The judge advised that the court had made it very clear that Hartman is not to come anywhere near any airport, in particular Midway or O'Hare International Airport, if she is not a ticketed passenger.

The judge said Hartman's latest escape is not an aberration, but part of a pattern. She further said Hartman refuses to honor and respect court orders – not once or twice, but repeatedly – and ordered that Hartman would remain in jail.

Hartman has been arrested multiple times at O'Hare International Airport.

Among other incidents, she was sentenced to 18 months of probation in March after pleading guilty in March 2019 to sneaking past Chicago airport security, boarding a plane and flying to London without a ticket the year before.

She was arrested again in October 2019 after being spotted at Terminal 1, Checkpoint 2 at O'Hare and was seen attempting to pass through security without a boarding pass or identification. Police said by then, Hartman was on probation for a prior trespass incident and was prohibited from going to O'Hare or Midway international airports without a boarding pass.

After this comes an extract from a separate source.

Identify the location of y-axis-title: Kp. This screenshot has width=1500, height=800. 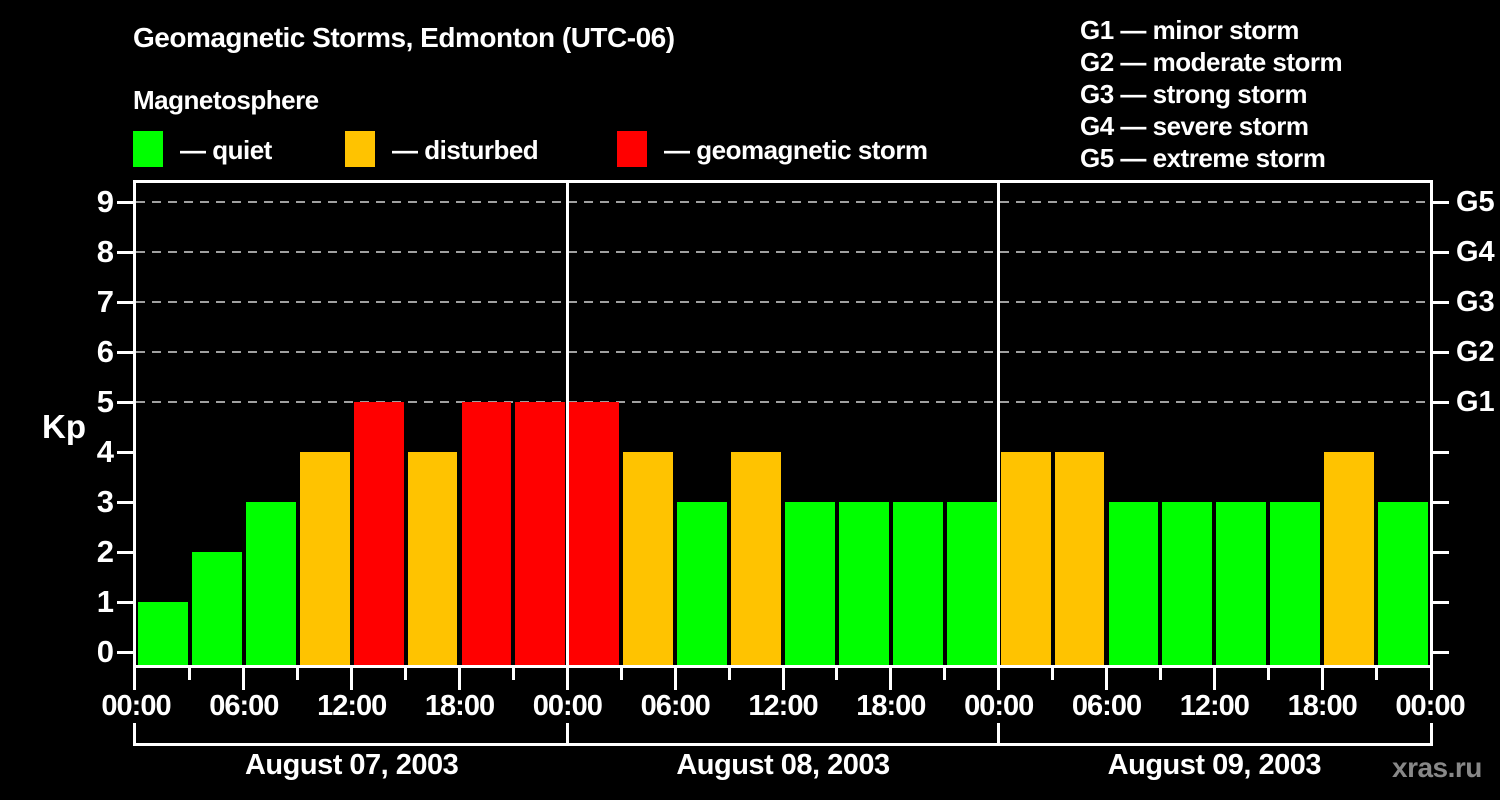
(64, 426).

In late March 2020, Hartman was released from Cook County Jail and put on home monitoring after being attacked at the jail, and also after the coronavirus pandemic became a concern for inmates.

Edwards talked exclusively with Hartman beginning in October 2019 for a report that aired this past Sunday night. She told Edwards she thought she had taken at least 30 flights over the years.

The CBS 2 Investigators -- through a series of sources, public records requests, Ms. Hartman's recollections, and more -- compiled a forensic accounting of her free rides. She went to Jacksonville, Seattle, Phoenix, Philadelphia, Atlanta, Minneapolis, San Francisco, and even London.

She said it began in 2002. Hartman recalled, "The first time I was able to to get through I flew to Copenhagen" and, "The second time I flew into Paris."

It wasn't until some 12 years later that she popped on the radar of law enforcement, when she flew, sans ticket, flew from San Jose to Los Angeles on Aug. 14, 2014. A judge then warned her, don't do it again.